◆ **Your assignment**: Start at the line containing "Screen dimensions: 1220x596" and transcribe every line exactly through the end of the records below, and only those lines.

◆ **Data to use**:

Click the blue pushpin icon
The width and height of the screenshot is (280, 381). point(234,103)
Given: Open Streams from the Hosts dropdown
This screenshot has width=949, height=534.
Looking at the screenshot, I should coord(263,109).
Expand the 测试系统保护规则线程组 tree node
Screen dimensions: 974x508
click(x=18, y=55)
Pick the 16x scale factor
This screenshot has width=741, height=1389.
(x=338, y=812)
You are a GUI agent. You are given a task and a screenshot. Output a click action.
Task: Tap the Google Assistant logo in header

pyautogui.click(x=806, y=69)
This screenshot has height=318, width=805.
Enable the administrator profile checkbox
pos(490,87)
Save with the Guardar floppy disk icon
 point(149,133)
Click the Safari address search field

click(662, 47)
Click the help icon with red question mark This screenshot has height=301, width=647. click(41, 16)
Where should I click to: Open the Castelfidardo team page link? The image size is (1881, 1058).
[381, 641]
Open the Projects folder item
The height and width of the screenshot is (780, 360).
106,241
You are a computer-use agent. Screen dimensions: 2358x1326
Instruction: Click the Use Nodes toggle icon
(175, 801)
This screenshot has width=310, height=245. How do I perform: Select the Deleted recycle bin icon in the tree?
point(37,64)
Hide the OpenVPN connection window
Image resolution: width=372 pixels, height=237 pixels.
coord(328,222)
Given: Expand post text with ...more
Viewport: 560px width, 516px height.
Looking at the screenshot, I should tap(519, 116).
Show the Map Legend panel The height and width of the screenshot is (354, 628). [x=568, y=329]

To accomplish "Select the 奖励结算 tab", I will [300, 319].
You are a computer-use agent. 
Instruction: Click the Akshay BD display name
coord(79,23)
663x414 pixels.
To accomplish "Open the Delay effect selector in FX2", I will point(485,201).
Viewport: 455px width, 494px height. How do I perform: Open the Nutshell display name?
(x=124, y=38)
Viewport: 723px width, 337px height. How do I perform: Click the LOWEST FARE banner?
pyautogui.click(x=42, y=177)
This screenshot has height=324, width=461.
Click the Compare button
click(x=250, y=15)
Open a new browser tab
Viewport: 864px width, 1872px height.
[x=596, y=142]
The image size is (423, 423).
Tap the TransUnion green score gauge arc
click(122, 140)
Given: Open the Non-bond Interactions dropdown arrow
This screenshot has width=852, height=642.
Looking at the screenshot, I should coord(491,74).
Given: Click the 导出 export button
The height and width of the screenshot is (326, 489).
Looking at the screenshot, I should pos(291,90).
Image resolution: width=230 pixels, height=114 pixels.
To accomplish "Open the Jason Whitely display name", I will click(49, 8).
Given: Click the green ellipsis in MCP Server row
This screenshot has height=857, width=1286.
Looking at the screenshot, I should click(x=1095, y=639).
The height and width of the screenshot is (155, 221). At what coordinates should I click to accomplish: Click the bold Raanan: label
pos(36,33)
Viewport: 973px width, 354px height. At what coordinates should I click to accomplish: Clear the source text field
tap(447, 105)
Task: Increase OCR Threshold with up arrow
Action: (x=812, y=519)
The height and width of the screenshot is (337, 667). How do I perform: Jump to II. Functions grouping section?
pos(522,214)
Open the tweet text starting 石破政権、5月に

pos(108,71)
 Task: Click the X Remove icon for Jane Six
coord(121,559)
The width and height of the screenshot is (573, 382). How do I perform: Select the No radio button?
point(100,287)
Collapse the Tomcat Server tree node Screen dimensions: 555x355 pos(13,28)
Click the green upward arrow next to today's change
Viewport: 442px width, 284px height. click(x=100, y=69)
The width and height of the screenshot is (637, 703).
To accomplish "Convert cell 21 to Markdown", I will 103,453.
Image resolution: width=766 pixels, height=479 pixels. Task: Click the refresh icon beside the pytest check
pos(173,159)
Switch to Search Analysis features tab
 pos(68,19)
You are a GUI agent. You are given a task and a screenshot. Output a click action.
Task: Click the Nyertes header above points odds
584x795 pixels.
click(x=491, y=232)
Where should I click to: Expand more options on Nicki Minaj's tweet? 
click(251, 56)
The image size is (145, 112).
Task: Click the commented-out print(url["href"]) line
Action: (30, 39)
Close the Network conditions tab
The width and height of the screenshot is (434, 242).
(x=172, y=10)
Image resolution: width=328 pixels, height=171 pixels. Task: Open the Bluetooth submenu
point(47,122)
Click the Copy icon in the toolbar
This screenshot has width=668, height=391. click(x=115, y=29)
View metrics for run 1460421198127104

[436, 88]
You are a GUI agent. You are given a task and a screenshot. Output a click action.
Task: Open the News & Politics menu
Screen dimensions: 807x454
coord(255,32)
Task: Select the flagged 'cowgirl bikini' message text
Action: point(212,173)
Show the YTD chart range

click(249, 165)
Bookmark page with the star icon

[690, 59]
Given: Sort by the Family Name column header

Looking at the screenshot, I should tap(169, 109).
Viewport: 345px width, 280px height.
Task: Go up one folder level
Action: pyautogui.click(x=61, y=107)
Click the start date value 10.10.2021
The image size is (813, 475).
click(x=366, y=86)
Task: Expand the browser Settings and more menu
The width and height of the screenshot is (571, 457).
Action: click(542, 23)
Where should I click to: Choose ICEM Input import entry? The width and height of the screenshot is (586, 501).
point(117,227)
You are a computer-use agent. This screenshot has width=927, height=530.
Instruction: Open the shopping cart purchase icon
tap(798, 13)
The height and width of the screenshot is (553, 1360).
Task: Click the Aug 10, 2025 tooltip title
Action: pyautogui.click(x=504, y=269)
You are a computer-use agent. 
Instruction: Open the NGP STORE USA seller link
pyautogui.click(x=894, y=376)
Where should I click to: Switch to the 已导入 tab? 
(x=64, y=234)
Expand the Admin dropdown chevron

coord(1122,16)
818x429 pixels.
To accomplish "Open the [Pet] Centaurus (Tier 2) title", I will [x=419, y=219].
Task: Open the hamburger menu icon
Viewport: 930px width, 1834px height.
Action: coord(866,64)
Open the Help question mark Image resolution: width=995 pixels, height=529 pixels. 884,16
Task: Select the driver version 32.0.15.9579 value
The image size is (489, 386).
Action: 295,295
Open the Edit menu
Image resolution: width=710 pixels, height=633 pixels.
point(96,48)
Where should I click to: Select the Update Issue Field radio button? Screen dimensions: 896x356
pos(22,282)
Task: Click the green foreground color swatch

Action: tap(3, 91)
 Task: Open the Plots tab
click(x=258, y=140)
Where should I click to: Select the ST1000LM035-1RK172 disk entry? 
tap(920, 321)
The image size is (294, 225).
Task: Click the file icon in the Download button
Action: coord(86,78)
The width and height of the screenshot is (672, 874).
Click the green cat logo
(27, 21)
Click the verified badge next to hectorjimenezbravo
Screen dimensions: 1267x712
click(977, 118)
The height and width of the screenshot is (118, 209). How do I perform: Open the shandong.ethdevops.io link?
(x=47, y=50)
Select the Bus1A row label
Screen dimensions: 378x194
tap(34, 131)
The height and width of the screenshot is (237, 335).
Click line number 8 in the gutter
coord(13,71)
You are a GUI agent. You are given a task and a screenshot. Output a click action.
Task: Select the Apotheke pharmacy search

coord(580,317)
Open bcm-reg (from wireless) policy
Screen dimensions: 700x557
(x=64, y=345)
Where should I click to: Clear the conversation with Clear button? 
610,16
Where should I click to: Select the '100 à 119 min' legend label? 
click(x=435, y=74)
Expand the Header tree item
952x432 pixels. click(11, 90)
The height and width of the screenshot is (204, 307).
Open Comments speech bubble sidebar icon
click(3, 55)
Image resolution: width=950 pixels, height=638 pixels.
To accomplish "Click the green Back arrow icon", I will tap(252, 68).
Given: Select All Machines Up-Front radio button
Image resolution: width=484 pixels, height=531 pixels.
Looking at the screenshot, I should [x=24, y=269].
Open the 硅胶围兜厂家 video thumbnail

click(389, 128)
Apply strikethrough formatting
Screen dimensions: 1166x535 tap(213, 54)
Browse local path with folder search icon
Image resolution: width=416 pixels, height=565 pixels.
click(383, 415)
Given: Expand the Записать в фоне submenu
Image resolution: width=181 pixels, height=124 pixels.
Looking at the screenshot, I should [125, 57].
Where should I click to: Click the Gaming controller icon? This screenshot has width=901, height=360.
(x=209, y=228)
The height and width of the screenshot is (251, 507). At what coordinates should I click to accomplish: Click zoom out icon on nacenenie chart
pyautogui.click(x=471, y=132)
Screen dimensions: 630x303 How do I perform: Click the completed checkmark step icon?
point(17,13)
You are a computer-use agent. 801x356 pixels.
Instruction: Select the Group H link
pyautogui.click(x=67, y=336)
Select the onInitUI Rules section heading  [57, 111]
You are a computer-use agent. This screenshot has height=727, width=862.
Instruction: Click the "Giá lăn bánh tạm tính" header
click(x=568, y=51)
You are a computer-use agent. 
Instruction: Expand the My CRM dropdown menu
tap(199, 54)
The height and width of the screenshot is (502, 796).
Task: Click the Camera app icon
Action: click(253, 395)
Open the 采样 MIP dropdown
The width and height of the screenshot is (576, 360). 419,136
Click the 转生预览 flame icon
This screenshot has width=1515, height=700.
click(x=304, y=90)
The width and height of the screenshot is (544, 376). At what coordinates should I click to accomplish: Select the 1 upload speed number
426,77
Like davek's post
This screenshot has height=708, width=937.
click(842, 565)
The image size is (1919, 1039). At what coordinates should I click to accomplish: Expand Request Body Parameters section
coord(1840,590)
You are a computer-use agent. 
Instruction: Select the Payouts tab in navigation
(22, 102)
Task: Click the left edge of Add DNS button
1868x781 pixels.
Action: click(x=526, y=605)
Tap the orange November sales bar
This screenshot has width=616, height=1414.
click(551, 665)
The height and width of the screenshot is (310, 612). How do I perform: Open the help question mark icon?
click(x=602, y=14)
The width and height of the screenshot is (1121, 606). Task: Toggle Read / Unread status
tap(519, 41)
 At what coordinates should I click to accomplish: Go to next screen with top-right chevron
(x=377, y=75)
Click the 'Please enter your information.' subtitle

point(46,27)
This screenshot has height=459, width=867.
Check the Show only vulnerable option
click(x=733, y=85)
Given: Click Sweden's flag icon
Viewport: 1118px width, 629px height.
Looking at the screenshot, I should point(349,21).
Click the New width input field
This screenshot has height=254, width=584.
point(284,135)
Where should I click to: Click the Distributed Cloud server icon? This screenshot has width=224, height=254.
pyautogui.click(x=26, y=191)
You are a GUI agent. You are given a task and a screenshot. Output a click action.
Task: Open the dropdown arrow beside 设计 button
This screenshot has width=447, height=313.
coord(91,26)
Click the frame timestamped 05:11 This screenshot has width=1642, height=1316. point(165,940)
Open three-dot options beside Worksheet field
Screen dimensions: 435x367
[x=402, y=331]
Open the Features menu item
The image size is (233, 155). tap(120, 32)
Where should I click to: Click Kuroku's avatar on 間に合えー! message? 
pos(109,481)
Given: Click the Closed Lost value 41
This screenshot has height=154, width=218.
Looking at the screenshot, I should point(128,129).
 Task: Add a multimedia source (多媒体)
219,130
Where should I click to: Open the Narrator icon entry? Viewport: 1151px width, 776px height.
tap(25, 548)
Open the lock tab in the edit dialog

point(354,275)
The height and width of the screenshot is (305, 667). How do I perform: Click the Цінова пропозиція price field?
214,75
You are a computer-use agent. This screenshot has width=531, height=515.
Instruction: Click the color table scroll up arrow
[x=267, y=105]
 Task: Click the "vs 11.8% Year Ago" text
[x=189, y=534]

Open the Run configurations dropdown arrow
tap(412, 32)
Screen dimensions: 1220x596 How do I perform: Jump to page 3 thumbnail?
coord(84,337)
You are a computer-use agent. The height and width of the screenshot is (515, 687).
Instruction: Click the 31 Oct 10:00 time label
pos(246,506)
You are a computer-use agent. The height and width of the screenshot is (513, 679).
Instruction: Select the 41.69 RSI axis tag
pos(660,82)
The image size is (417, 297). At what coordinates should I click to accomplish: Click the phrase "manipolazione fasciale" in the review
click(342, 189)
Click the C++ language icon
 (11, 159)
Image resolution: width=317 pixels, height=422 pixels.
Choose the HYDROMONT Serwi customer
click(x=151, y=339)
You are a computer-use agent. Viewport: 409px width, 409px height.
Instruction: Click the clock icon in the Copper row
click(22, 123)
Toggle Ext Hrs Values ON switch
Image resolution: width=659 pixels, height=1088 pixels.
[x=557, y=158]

◆ **Solution to this task**:
Screen dimensions: 1220x596 How do I perform: Jump to page 3 thumbnail?
coord(84,337)
You are a computer-use agent. The height and width of the screenshot is (515, 687).
Instruction: Click the 31 Oct 10:00 time label
pos(246,506)
You are a computer-use agent. The height and width of the screenshot is (513, 679).
Instruction: Select the 41.69 RSI axis tag
pos(660,82)
The image size is (417, 297). At what coordinates should I click to accomplish: Click the phrase "manipolazione fasciale" in the review
click(342, 189)
Click the C++ language icon
 (11, 159)
Image resolution: width=317 pixels, height=422 pixels.
Choose the HYDROMONT Serwi customer
click(x=151, y=339)
You are a computer-use agent. Viewport: 409px width, 409px height.
Instruction: Click the clock icon in the Copper row
click(22, 123)
Toggle Ext Hrs Values ON switch
Image resolution: width=659 pixels, height=1088 pixels.
[x=557, y=158]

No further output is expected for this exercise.